NordAq backing LNG export plan The independent believes eligible suppliers should band together to reopen mothballed facility; sees demand and price incentives Eric Lidji For Petroleum News
Another small Cook Inlet independent is throwing its weight behind a proposal to resume liquefied natural gas exports from the mothballed ConocoPhillips facility in Nikiski.
“NordAq is engaged in active exploration for additional gas reserves in Cook Inlet and is committed to finding new reserves of natural gas to both sustain the local utility market and provide an additional surplus that could be directed for LNG as an export or for in-state use,” NordAq Energy Inc. President Robert Warthen wrote to the Regulatory Commission of Alaska. “In the absence of an LNG option natural gas prices will continue to remain artificially low and create a disincentive for exploration and development.”
The RCA is not responsible for approving exports, but because the state regulatory body approves local gas supply contracts it is seen as the de facto price-setter for the region.
Just last year, ConocoPhillips announced plans to mothball the 45-year-old export terminal because shrinking local gas supplies made it difficult to secure contracts with its traditional Asian buyers. Unexpected demand from Asia ultimately kept the facility open through March 2013, when the most recent federal export license expired.
The market completely changed, though, when Hilcorp Alaska LLC signed short-term supply contracts with the major buyers in the region, including Enstar Natural Gas Co.
With local demand met through early 2018, many producers worry about being shut out of the market, should they discover new supplies. To guarantee companies have an incentive to explore, the State of Alaska recently asked ConocoPhillips to apply for a three-year export license for the facility. ConocoPhillips said it is evaluating the proposal.

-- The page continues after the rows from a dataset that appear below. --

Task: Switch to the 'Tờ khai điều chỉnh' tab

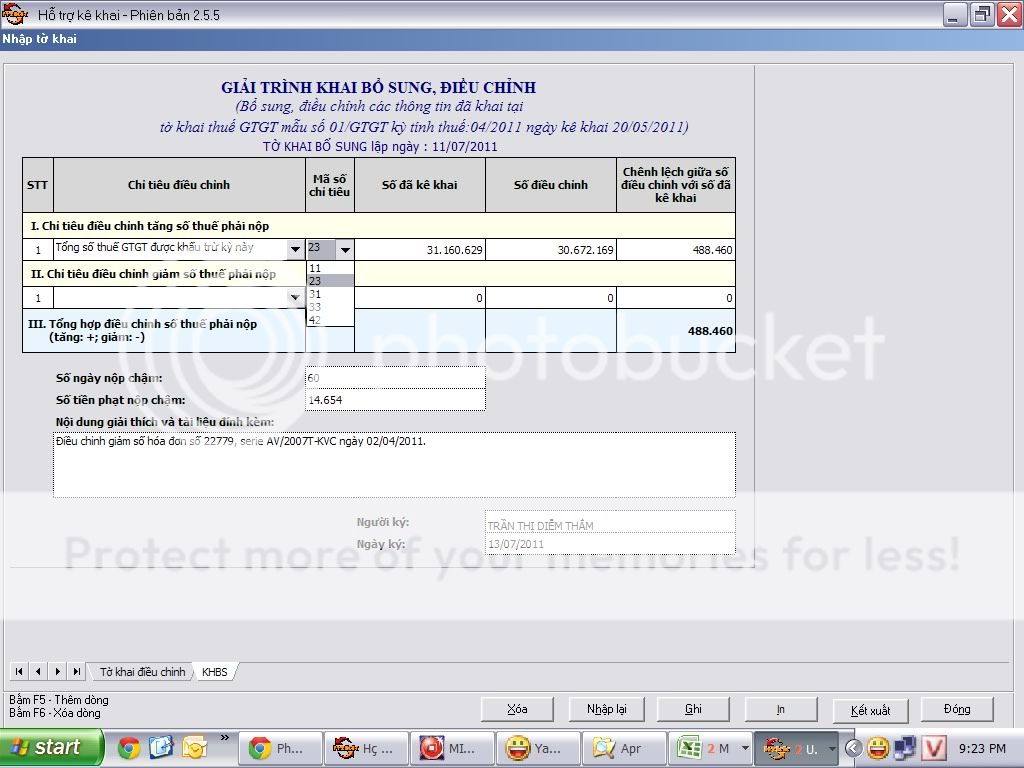Action: click(x=142, y=672)
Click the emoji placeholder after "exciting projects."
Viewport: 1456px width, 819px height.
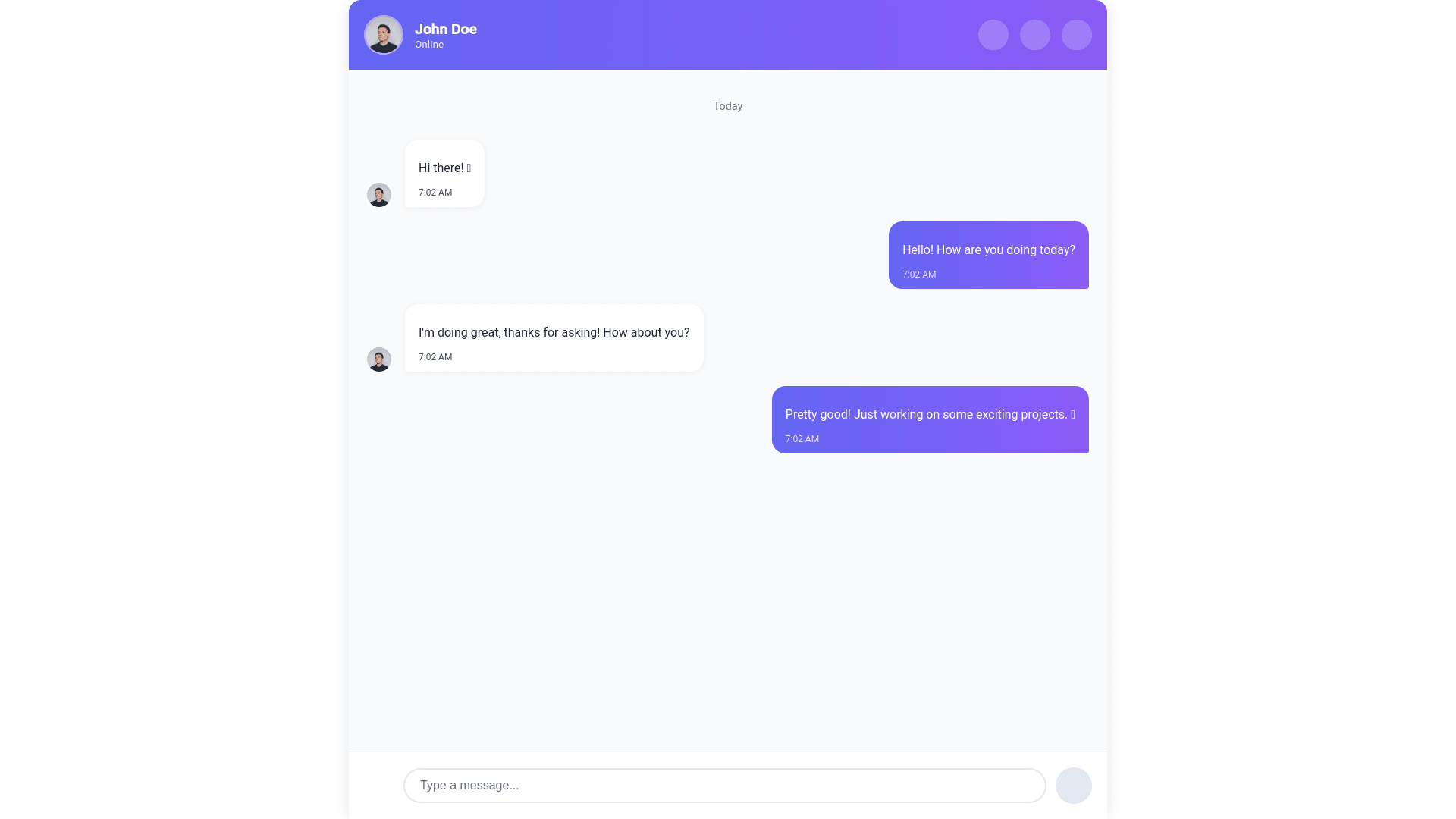tap(1072, 415)
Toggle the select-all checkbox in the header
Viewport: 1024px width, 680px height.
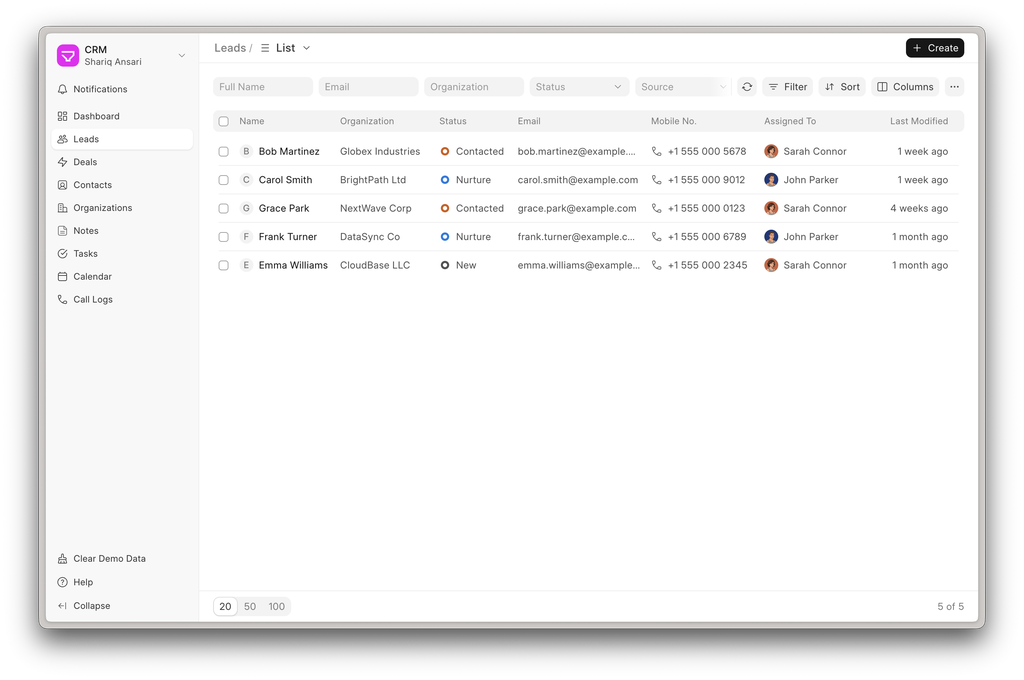click(224, 121)
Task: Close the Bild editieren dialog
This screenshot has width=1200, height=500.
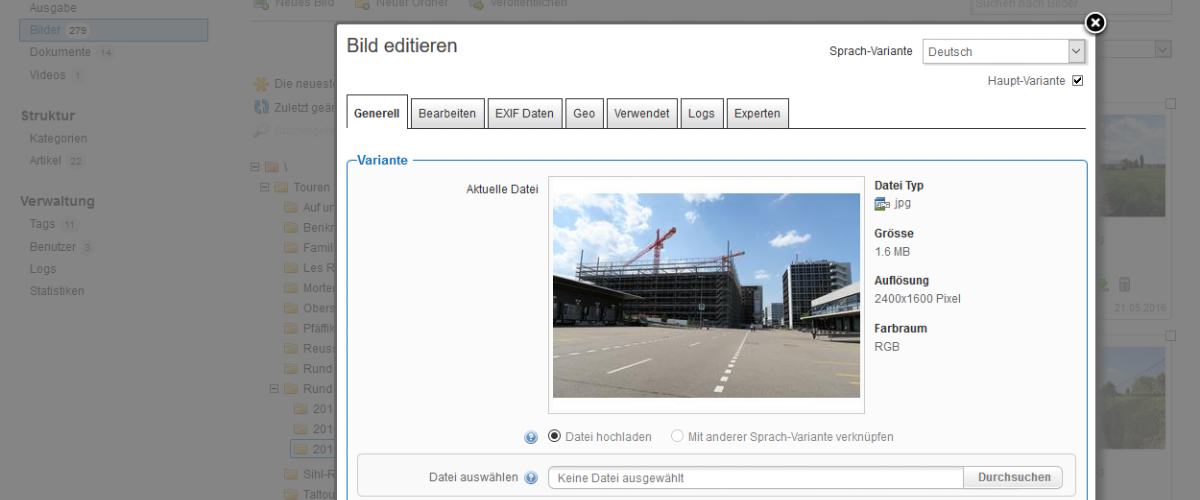Action: (1095, 23)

NordAq is currently considering two natural gas developments: the Shadura project in the Kenai National Wildlife Refuge and the Tiger Eye unit on the west side of Cook Inlet.
Market and pricing The current conversation about the facility has been about finding a way to expand the market for Cook Inlet gas. By focusing on the “artificially low” prices fostered by the absence of the facility, NordAq is raising an issue previously absent in the discussion.
It is inconclusive whether exports would drive up local prices, or whether local demand would drive up export prices, especially because local prices and export prices are both determined by multiyear contracts, and also because, in the past, ConocoPhillips and its former partner Marathon have typically supplied the plant, in addition to operating it.
The proposed arrangement would turn the facility into a market for numerous third parties, which could create relatively more liquidity in a notoriously illiquid market.
Sensing this, Warthen wrote that NordAq “believes that an export renewal should not be the singular burden of one operator to support. All companies with surplus gas reserves should be considered as candidates for providing gas to manufacture and export LNG.”